Using BETWEEN clause - sql

Whenever you write a query where you need to filter out rows on a range of values - then should I use the BETWEEN clause or <= and >= ?
Which one is better in performance?

Neither. They create exactly the same execution plan.
The times where I use them depends not on performance, but on the data.
If the data are Discrete Values, then I use BETWEEN...
x BETWEEN 0 AND 9
But if the data are Continuous Values, then that doesn't work so well...
x BETWEEN 0.000 AND 9.999999999999999999
Instead, I use >= AND <...
x >= 0 AND x < 10
Interestingly, however, the >= AND < technique actually works for both Continuous and Discrete data types. So, in general, I rarely use BETWEEN at all.

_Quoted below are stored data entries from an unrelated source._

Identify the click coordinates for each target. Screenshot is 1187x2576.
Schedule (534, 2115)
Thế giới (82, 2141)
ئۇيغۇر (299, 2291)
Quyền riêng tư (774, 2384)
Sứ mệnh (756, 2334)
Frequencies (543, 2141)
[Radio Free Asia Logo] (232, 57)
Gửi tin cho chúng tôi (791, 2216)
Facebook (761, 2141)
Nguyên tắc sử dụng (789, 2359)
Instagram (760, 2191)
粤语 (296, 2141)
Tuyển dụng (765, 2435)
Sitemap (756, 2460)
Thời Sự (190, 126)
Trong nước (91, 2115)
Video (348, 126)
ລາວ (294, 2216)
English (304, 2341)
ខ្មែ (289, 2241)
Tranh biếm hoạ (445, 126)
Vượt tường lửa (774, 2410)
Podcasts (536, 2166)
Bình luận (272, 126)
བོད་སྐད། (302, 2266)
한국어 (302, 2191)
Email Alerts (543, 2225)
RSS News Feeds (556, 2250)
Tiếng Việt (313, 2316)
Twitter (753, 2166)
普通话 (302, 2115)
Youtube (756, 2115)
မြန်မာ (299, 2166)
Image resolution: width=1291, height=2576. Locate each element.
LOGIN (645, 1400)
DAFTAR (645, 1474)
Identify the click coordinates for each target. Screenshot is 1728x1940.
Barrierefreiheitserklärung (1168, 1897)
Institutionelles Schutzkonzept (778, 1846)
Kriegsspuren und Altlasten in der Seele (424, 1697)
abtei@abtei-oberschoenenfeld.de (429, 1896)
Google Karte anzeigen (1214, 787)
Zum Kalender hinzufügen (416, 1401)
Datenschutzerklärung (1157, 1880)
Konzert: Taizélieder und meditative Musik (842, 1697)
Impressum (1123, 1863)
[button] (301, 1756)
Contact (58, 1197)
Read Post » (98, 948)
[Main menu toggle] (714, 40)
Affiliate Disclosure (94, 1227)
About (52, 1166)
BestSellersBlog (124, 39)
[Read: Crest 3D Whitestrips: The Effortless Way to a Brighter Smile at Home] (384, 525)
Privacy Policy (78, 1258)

Also, don't use BETWEEN for date/time range queries.
What does the following really mean?
BETWEEN '20120201' AND '20120229'
Some people think that means get me the all the data from February, including all of the data anytime on February 29th. The above gets translated to:
BETWEEN '20120201 00:00:00.000' AND '20120229 00:00:00.000'
So if there is data on the 29th any time after midnight, your report is going to be incomplete.
People also try to be clever and pick the "end" of the day:
BETWEEN '00:00:00.000' AND '23:59:59.997'
That works if the data type is datetime. If it is smalldatetime the end of the range gets rounded up, and you may include data from the next day that you didn't mean to. If it's datetime2 you might actually miss a small portion of data that happened in the last 2+ milliseconds of the day. In most cases statistically irrelevant, but if the query is wrong, the query is wrong.
So for date range queries I always strongly recommend using an open-ended range, e.g. to report on the month of February the WHERE clause would say "on or after February 1st, and before March 1st" as follows:
WHERE date_col >= '20120201' AND date_col < '20120301'
BETWEEN can work as expected using the date type only, but I still prefer an open-ended range in queries because later someone may change that underlying data type to allow it to include time.
I blogged a lot more details here:
What do BETWEEN and the devil have in common?

Related

Difference between mydatetime BETWEEN mindate AND maxdate ...or... mydatetime >= mindate and mydatetime <= maxdate [duplicate]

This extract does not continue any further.